As in the original telling, the gingerbread baby is a rascal who jumps out of the oven and is chased by a cat, a dog, goats, kids, grownups, and a pig. But unlike the original, the gingerbread baby doesn't get gobbled up by a sly fox. Instead Brett has a happier and more magical ending in store that's sure to spark your child's imagination and warm their heart.

Which book do you remember fondly from childhood?

© 2017 McKenna Meyers

Comments

McKenna Meyers (author) on December 31, 2019:

I love that idea, Denise. When kids get immersed like that, it makes a lifelong impact. It's so much more powerful than the rote learning that goes on at school and is quickly forgotten.
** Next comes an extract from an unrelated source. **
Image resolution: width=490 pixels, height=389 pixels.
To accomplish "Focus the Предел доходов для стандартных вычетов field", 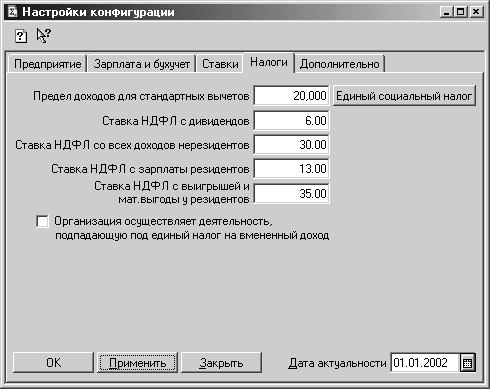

Denise McGill from Fresno CA on December 30, 2019:

It is true that imagination is a vital key to the development of children's minds and creativity. We had one day a month as "dress-up" day where the kids each picked a person from history, science or literature to "be" for the day. Once they dressed like the person, knew his/her birthday, what they were famous for, etc., I was sure those were facts they would never forget, as well as instilling creativity and fun in their day.

Blessings,

Denise

McKenna Meyers (author) on September 28, 2017:

Einstein also famously said, "Imagination is more important than knowledge." Unfortunately, we've moved away from that in early childhood education, but I'm sure we'll return to it again. Thanks for reading.

sybol on September 27, 2017:

I took note of the Einstein quote. It really opened my mind. I know that imagination is vital to learning and that quote brought it home.

McKenna Meyers (author) on June 09, 2017:

So true. When I taught kindergarten 20 years ago, I'd marvel at the kids' imaginations and thought how sad it is that we lose it as we age. Now I'm around children who have no imagination at all and don't even know how to play. They expect me to entertain them every second or give into their demands for technology. When I drive around family neighborhoods on a sunny day, I'm shocked to see no kids outside biking, skating, or playing. They're all inside with their devices. I grade research papers written by middle school students -- kids who've grown up using iPads at home and at school. What's most glaring is how lazy they are. They try to answer the questions without reading the sources as if reading is too much effort. Many parents foolishly think their kids are more intelligent because they're tech savvy. They're in for a rude awakening! Thanks for reading and commenting.

Venkatachari M from Hyderabad, India on June 09, 2017:

A great, timely message through this article. It's true that children are losing their innate abilities with the ever growing technology. They are becoming like robots and machines with no taste of real happiness.